Limón. La gradería multicolor quedó paralizada al 84'. Aquel cotilleo en patois , de inconfundible sabor caribeño, declinó por un instante para presenciar en silencio el momento cumbre.
A seis minutos del final, Winston Parks persiguió un balón casi perdido. Víctor Cordero lo custodiaba, y el saque de puerta parecía inevitable. Pero el cazador sabía que la presa aún estaba a su alcance. Y lanzó la trampa.
Parks estiró la pierna y recuperó el cuero. Sin darle tiempo de reaccionar a Cordero, fulminó a Erick Lonnis con un trallazo a bocajarro.
Clímax y desenlace. Pero el bólido se negó a entrar. Con violencia, impactó en el vertical, ¡a milímetros del gol! Cero a cero imperturbable.

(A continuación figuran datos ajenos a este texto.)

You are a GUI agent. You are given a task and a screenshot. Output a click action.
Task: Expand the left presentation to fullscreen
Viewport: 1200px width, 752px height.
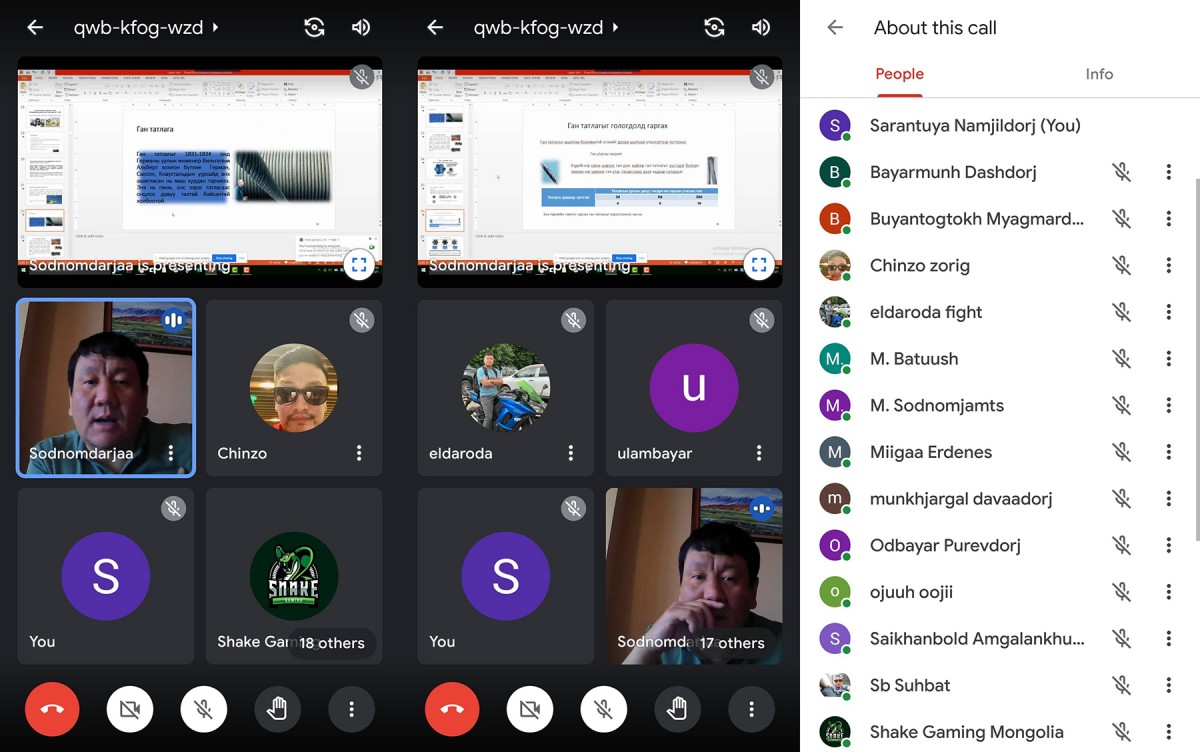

La gradería, entonces, volvió a respirar, y otra vez fue una Torre de Babel y un arcoiris gigantesco donde todos se lamentaban por no haber podido enviar al Saprissa de vuelta a casa con un gol en la mochila.
Los morados estrenaron su liderato en una cancha árida, enemiga del buen futbol, que desaconsejaba el balompié en sociedad y estimulaba el pelotazo reventón.
Sin mucha posibilidad de aceitar sus motores ofensivos, por la marca de hierro de los limonenses y la poca bondad del césped (¿césped?), Saprissa prefirió asegurar un pasito corto en vez de arriesgarse a dar zancada larga.
Por eso los picos de tensión estuvieron cerca de los cordeles tibaseños. Apenas al minuto cuatro, Nicole Watson llegó a cerrar, sin éxito, un peligroso centro de Víctor Núñez.
Al 45', Nicole mareó a Cordero en un vibrante mano a mano, pero su disparo se paseó frente a la línea de sentencia sin que ningún compañero completara la jugada.
Sobrevivir
Para el segundo tiempo, estaba claro que la única meta de Saprissa era sobrevivir sin raspones a aquella cancha agreste. Entonces, los verdolagas empuñaron la estafeta del juego ofensivo y presionaron hasta donde se los permitió su discreto arsenal.
Watson volvió a estar cerca del gol al 50', mas erró en el disparo final, cuando todo hacía presagiar un contraste en la red morada.
Enrique Rivers, timonel caribeño, entendió que el póker podía ser suyo y dobló la apuesta con la inclusión de Andy Herron y Winston Parks.
Los limonenses vivieron la última media hora amparados a la ilusión de ganar. Mas carecieron de un ariete que definiera en el momento justo. O quizás fue un asunto de suerte, si el tiro de Parks, al 84', elige la ruta del gol en vez de coquetear con el vertical.
A Limón le faltó un rompeolas. Y a Saprissa, más allá del terreno difícil, la convicción de que empatar en casa ajena no es un rédito muy positivo para el equipo que ostenta el gafete de líder.
Sobre todo si su interlocutor es uno de los coleros del certamen.